══ TEXT PROVIDED

Virginia considers mandatory health insurance for PANS/PANDAS

Health insurance - Mandatory in Virginia

The “devastating” childhood illness can cost affected families hundreds of thousands for treatment.

A bill in Virginia is being studied by the state Health Insurance Reform Commission for the coverage of treatment for PANS/PANDAS, a mainly childhood neuropsychiatric disorder.

The examination of the bill follows a unanimous tabling in a House subcommittee earlier this month.

The legislation was proposed by House Delegate Patrick Hope (D-Arlington) and would require private health insurance and Medicaid to provide coverage for PANS/PANDAS treatment in order to lower the cost families must face upon diagnosis. Scientists believe that this disease is caused when a child’s brain is attacked by their immune system.

════
══ ENTRIES SHOWN

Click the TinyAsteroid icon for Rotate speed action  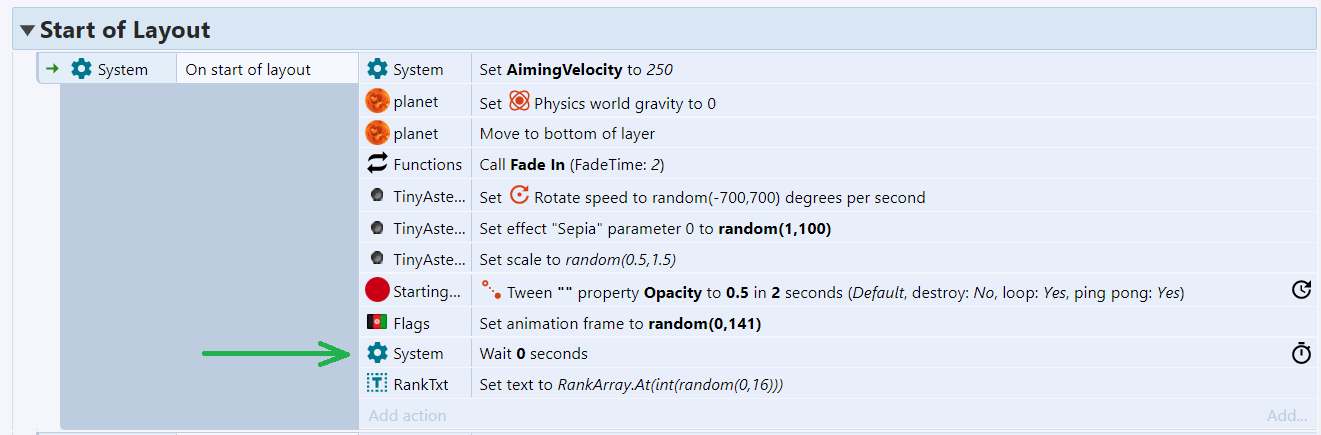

════
══ ENTRIES SHOWN

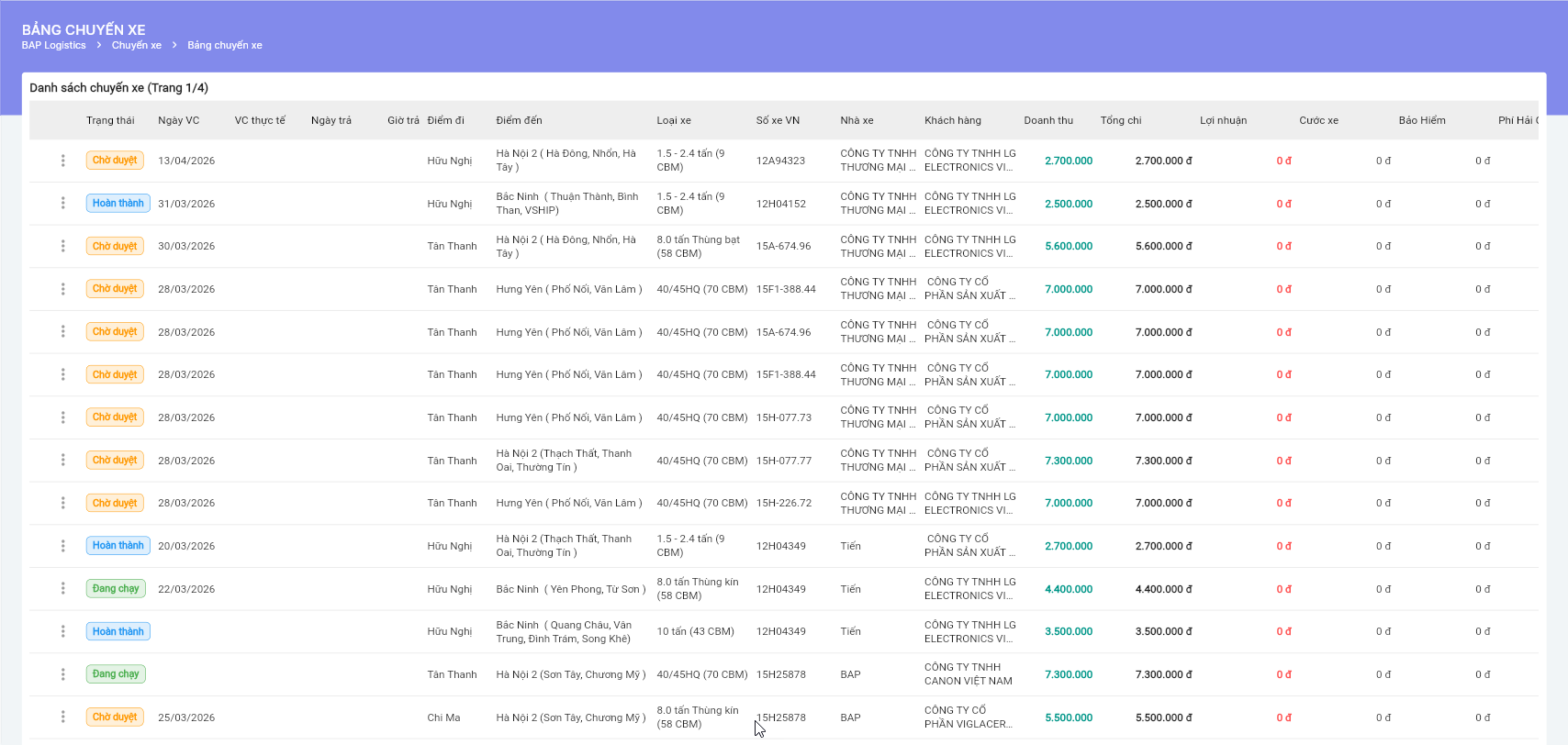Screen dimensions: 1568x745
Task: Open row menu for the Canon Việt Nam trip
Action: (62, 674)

════
══ ENTRIES SHOWN

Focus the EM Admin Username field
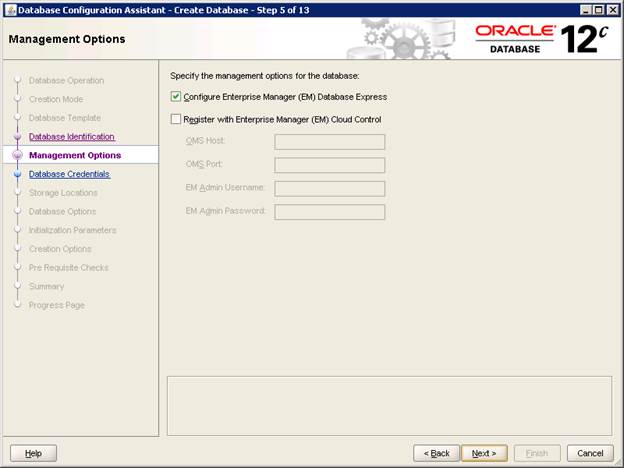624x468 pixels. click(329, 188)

════

ACTIVITY.
Reproduce the passage of the article on Virginia's PANS/PANDAS insurance bill from "Virginia considers mandatory" up to and including "earlier this month.", word for word.

RESPONSE FOR THIS EXERCISE.
Virginia considers mandatory health insurance for PANS/PANDAS

Health insurance - Mandatory in Virginia

The “devastating” childhood illness can cost affected families hundreds of thousands for treatment.

A bill in Virginia is being studied by the state Health Insurance Reform Commission for the coverage of treatment for PANS/PANDAS, a mainly childhood neuropsychiatric disorder.

The examination of the bill follows a unanimous tabling in a House subcommittee earlier this month.